I began building this vision system to gain a better understanding of the challenges associated with autonomous driving. Building this system has been a constant practice in design consideration, balancing functionality with cost, which eventually lead to this node-like stereo camera system that uses high-speed LAN to pass data to my host PC, avoiding compute limitations on SBCs.
Power from the vehicle
Signal degradation distance
Camera resolution + FOV
Compute Limitations
Vibration control
Bringing all of these components together, I decided to use 2040 extrusion as my build base to enable future modularity in the event I wanted to change the configuration of my system. As is, I modeled the baseline distance of my cameras to replicate the specifications of data sets that were collected using much high quality components.
I decided I was going to 3D print many of the parts to cut costs, because of this, I opted not to worry about weather proofing the system as it's only meant to be a learning platform. This allowed me to speed up my prototype development and quickly generate parts that were modeled specifically for my hardware.
To speed up the project development, I am currently building Vision Flow.
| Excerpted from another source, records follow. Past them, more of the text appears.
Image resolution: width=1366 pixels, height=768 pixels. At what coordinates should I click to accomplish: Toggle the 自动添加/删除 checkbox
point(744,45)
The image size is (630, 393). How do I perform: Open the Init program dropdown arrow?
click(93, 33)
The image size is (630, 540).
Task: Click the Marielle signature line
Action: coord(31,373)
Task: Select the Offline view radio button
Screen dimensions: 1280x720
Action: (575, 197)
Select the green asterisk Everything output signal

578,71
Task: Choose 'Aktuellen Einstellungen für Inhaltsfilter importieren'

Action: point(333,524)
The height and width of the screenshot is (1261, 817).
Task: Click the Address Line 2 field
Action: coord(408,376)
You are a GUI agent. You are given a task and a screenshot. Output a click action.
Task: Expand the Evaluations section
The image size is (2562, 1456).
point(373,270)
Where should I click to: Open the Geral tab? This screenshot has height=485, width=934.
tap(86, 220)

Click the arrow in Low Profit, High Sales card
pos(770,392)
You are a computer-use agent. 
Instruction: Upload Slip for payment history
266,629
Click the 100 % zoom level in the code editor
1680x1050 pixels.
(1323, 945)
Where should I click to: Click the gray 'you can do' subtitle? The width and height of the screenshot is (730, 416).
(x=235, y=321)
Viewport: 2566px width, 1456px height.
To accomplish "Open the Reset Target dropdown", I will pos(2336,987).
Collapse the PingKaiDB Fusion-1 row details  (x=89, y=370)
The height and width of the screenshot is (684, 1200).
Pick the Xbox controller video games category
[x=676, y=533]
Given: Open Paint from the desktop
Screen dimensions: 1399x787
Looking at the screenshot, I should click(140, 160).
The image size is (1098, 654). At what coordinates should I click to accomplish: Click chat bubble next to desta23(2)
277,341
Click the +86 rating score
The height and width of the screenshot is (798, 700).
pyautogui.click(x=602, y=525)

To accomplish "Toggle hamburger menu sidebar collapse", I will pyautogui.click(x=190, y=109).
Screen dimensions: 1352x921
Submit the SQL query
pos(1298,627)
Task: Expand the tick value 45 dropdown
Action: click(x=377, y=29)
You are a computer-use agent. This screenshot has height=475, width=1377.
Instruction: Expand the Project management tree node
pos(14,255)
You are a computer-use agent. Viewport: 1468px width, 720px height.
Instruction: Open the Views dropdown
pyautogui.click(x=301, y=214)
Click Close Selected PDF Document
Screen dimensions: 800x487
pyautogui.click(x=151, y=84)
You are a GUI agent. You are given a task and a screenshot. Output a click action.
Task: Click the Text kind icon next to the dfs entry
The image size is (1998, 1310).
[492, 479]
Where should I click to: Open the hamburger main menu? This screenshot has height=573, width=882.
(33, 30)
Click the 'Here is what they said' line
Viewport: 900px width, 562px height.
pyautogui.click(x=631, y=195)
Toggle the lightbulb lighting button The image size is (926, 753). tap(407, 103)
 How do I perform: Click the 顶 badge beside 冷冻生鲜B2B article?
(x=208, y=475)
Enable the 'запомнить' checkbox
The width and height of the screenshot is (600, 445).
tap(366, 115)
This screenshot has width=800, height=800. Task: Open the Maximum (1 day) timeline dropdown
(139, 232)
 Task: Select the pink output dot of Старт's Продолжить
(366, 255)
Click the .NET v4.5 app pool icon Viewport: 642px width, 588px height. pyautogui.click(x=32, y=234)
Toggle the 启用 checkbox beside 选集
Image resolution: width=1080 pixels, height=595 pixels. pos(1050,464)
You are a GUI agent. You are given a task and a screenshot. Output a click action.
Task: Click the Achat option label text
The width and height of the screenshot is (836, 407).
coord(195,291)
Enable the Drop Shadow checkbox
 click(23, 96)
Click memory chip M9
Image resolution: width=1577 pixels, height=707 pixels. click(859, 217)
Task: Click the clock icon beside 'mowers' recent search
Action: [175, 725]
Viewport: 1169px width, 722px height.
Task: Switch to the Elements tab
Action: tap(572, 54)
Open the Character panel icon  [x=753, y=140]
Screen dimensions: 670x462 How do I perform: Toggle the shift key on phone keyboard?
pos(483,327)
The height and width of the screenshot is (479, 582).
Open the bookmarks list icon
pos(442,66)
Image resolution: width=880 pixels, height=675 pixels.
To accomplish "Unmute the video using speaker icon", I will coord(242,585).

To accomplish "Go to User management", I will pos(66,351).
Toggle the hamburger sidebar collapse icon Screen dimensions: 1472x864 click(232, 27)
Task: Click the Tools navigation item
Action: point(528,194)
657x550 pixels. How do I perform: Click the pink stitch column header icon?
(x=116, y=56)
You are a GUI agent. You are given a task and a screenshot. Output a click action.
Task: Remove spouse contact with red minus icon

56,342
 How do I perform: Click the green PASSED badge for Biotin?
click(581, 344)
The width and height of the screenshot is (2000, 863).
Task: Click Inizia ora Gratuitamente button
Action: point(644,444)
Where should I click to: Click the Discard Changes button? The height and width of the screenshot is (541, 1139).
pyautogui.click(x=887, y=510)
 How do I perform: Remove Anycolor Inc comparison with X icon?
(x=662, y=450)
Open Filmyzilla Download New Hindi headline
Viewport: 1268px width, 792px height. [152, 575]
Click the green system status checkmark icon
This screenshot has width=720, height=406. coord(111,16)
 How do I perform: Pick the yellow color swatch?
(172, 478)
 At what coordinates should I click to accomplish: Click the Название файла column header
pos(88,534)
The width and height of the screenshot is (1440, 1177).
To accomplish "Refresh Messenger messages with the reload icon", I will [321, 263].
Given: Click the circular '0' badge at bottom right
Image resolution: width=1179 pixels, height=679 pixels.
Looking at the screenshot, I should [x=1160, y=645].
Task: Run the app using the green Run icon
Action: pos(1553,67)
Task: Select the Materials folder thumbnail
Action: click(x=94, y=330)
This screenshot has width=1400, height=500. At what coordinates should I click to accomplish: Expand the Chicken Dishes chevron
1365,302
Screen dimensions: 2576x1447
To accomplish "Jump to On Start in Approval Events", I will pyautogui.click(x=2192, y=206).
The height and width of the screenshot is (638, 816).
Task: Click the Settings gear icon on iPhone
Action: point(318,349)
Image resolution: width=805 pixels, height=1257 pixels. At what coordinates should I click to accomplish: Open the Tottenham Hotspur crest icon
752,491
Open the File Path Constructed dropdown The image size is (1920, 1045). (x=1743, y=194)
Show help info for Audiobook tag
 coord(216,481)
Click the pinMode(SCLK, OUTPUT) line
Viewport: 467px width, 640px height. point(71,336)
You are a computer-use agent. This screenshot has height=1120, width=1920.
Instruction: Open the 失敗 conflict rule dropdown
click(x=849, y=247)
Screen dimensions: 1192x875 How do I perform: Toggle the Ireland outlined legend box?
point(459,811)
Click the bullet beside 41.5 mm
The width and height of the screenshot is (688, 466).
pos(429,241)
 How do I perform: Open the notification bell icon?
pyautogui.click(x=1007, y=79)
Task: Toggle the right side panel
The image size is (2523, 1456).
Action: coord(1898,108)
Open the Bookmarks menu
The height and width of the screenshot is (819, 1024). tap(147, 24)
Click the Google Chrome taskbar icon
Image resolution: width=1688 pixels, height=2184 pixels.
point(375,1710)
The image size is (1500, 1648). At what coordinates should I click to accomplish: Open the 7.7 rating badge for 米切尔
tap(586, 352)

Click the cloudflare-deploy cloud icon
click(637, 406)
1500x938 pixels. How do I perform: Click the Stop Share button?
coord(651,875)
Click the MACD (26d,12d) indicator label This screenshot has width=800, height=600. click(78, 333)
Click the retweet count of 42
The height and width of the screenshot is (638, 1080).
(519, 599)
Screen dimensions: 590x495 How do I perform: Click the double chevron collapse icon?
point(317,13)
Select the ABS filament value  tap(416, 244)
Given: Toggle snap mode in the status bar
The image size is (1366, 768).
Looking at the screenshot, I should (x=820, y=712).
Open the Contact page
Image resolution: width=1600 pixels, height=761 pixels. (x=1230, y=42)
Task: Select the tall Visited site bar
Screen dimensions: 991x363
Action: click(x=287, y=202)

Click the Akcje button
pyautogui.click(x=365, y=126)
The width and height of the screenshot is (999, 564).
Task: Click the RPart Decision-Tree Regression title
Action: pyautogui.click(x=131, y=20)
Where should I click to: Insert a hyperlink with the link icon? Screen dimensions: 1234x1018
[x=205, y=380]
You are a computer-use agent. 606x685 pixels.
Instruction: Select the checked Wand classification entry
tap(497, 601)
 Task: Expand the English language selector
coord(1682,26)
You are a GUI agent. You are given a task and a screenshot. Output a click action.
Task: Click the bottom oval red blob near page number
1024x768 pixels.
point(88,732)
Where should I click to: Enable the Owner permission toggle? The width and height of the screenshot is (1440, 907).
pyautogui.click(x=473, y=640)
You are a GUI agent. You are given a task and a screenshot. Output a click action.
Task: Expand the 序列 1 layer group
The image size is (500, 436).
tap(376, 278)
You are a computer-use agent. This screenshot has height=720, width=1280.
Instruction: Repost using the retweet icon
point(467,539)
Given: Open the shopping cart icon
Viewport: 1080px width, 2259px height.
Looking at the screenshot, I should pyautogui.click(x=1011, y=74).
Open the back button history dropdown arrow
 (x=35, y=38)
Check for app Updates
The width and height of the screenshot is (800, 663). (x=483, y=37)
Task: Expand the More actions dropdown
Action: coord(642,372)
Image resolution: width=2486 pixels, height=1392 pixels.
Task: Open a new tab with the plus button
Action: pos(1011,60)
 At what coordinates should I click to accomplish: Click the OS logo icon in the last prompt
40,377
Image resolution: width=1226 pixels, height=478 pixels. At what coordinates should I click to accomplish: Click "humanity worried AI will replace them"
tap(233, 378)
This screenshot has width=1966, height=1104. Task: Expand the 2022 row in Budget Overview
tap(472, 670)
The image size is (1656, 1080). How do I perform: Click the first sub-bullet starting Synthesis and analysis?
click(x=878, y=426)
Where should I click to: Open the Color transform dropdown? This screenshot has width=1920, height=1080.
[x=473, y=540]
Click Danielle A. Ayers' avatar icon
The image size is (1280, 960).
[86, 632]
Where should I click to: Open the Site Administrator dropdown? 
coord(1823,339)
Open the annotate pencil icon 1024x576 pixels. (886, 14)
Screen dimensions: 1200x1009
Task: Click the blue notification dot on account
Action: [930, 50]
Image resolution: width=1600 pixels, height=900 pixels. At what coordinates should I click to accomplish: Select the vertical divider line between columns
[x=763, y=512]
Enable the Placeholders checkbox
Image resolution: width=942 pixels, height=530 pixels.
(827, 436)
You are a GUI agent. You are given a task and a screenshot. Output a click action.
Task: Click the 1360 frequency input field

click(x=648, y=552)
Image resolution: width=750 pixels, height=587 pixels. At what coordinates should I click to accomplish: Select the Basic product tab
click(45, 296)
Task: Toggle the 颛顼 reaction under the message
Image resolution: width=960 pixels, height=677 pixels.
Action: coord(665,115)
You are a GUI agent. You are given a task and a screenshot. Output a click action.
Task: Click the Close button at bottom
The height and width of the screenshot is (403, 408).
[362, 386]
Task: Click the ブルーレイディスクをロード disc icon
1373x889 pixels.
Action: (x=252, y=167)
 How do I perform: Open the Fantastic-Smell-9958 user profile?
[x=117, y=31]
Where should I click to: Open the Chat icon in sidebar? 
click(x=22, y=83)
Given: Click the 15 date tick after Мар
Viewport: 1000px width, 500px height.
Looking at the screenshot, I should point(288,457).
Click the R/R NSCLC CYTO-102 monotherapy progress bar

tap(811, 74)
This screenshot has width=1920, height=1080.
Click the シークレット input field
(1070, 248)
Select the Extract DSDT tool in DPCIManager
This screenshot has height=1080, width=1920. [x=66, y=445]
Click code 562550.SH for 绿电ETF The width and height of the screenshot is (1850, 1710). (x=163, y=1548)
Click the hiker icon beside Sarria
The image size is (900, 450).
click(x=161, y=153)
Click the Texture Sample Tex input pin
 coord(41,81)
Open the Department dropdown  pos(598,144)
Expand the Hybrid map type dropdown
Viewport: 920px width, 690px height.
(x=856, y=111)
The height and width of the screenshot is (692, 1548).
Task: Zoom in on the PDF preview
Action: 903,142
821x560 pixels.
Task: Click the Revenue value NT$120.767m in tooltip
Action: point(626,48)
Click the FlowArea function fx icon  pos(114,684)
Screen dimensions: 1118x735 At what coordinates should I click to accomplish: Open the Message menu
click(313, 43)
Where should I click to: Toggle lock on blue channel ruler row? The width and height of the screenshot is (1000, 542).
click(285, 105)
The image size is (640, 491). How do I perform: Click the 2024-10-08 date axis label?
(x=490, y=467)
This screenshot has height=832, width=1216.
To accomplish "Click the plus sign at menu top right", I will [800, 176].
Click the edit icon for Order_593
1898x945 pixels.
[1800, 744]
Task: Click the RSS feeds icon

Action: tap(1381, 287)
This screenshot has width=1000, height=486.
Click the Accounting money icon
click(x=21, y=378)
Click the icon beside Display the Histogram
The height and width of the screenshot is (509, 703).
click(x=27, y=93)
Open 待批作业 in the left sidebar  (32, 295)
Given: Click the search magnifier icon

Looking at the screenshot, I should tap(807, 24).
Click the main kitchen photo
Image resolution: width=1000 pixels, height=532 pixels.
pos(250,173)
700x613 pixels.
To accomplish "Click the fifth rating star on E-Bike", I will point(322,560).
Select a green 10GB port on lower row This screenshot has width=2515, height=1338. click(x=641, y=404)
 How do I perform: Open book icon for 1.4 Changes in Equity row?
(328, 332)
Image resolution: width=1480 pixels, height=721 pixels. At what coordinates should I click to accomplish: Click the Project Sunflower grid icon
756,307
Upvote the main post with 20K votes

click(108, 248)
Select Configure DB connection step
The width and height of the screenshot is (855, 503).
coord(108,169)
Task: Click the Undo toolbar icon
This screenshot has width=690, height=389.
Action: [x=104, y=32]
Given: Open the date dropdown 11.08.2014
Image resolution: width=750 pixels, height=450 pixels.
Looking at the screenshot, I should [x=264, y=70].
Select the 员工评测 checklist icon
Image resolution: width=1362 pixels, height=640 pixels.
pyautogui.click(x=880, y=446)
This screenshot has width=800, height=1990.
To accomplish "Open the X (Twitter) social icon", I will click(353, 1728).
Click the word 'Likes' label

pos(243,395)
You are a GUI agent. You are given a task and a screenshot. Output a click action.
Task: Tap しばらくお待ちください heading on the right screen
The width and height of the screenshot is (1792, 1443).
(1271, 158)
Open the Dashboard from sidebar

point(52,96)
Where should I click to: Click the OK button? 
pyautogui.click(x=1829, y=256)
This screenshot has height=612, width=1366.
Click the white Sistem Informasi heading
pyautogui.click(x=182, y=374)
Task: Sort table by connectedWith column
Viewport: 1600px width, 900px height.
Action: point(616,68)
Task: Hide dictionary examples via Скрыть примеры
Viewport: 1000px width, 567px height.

Having several models to work with, and many steps that can go wrong in each task can be extremely tedious and time consuming to catch errors and debug for all of the different lighting and weather conditions a car can be in. Vision Flow is a hub that lets me check all of the intermediate process functions side by side, and is also a tool for efficiently collecting and organizing new data for labeling later on.
My own personal version of a sparse optical flow algorithm, feature flow shows the tracking of FLANN matched ORB features. Feature detection is already a critical step for other processes, so by adding this additional functionality I can reduce the total compute for each image. When combining this with object detection and instance segmentation, I hope to have a cheap method of estimating planar velocity of the dynamic objects in the scene.
One of the most important features enabled by having the second camera in a stereo system is the ability to garner depth information from a scene. The Semi Global Block Matching (SBGM) algorithm is used to produce the disparity map (right) from the input image (left)
Tested on Gryphon Dataset: https://www.kaggle.com/datasets/evdoteo/gryphon-dataset?select=camera_calibration.txt
Camera Manufacturing Inconsistencies:
One issue has been the inconsistency of the low cost cameras I chose (Sony IMX219-160). The two lenses have very different distortion properties, and It has made calibration extremely challenging. To overcome this, I'm working on a feature within Vision Flow that will provide live feedback to me for manually adjusting the camera orientation within the housing. By doing this, I hope to reduce the amount of rectification necessary on the images and create a more reliable calibration for disparity mapping.
Model Training:
As with any pipeline from academia to real world deployment, acquiring the data sets, as well as implementing the proper data processing prior to model training has been frustrating, however I do get the sense that this is a skill that I can develop and improve on as I practice.
Scene Variance:
I have already seen first hand how difficult certain situations that occur in daily driving can be. From the delay in exposure time that can happen when entering and exiting a tunnel, to road marking issues and occlusions, even lane detection can be extremely tough to accurately isolate.
Panel gaps are the thin spaces between exterior vehicle body parts. While uniform panel gaps typically indicate high quality assembly of the car, non uniform gaps usually indicate issues during assembly of the vehicle that may also be found in critical operational components within. I developed a computer vision algorithm that allows a smart phone user to quickly inspect the panel gaps around a vehicle and observe exactly where issues exist, which may provide better new/used car purchasing insight. Green gaps show regions within a manufacture's tolerance, red gaps indicate poor excess spacing, and blue gaps indicate poor tight spacing. (Project still in development)